__Prompt__: Lay out each line of the rows below as a string in a JSON list, with one string per line and blank lines omitted.

——————————

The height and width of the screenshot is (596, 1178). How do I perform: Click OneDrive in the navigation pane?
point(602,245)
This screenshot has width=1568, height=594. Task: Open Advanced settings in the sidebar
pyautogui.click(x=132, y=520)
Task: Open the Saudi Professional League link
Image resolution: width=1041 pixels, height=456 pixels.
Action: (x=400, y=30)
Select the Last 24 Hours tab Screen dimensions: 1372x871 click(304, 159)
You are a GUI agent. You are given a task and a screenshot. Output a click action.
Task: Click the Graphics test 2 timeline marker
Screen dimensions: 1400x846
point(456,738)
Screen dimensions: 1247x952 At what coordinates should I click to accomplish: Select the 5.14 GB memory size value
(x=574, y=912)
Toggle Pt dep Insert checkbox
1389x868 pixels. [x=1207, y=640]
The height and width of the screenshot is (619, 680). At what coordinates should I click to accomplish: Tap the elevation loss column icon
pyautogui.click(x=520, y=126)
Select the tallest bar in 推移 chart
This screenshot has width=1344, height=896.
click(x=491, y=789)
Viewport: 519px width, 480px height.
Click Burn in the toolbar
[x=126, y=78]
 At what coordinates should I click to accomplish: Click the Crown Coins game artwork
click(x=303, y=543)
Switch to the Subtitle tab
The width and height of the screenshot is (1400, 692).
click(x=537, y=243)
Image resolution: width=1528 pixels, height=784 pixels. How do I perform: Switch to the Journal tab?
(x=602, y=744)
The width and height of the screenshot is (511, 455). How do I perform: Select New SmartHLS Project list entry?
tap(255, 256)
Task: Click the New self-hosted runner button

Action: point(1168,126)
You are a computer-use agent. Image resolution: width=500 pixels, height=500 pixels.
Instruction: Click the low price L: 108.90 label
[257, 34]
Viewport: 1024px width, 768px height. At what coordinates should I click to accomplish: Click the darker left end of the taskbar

——————————

__Output below__:
[
  "The height and width of the screenshot is (596, 1178). How do I perform: Click OneDrive in the navigation pane?",
  "point(602,245)",
  "This screenshot has width=1568, height=594. Task: Open Advanced settings in the sidebar",
  "pyautogui.click(x=132, y=520)",
  "Task: Open the Saudi Professional League link",
  "Image resolution: width=1041 pixels, height=456 pixels.",
  "Action: (x=400, y=30)",
  "Select the Last 24 Hours tab Screen dimensions: 1372x871 click(304, 159)",
  "You are a GUI agent. You are given a task and a screenshot. Output a click action.",
  "Task: Click the Graphics test 2 timeline marker",
  "Screen dimensions: 1400x846",
  "point(456,738)",
  "Screen dimensions: 1247x952 At what coordinates should I click to accomplish: Select the 5.14 GB memory size value",
  "(x=574, y=912)",
  "Toggle Pt dep Insert checkbox",
  "1389x868 pixels. [x=1207, y=640]",
  "The height and width of the screenshot is (619, 680). At what coordinates should I click to accomplish: Tap the elevation loss column icon",
  "pyautogui.click(x=520, y=126)",
  "Select the tallest bar in 推移 chart",
  "This screenshot has width=1344, height=896.",
  "click(x=491, y=789)",
  "Viewport: 519px width, 480px height.",
  "Click Burn in the toolbar",
  "[x=126, y=78]",
  " At what coordinates should I click to accomplish: Click the Crown Coins game artwork",
  "click(x=303, y=543)",
  "Switch to the Subtitle tab",
  "The width and height of the screenshot is (1400, 692).",
  "click(x=537, y=243)",
  "Image resolution: width=1528 pixels, height=784 pixels. How do I perform: Switch to the Journal tab?",
  "(x=602, y=744)",
  "The width and height of the screenshot is (511, 455). How do I perform: Select New SmartHLS Project list entry?",
  "tap(255, 256)",
  "Task: Click the New self-hosted runner button",
  "Action: point(1168,126)",
  "You are a computer-use agent. Image resolution: width=500 pixels, height=500 pixels.",
  "Instruction: Click the low price L: 108.90 label",
  "[257, 34]",
  "Viewport: 1024px width, 768px height. At what coordinates should I click to accomplish: Click the darker left end of the taskbar"
]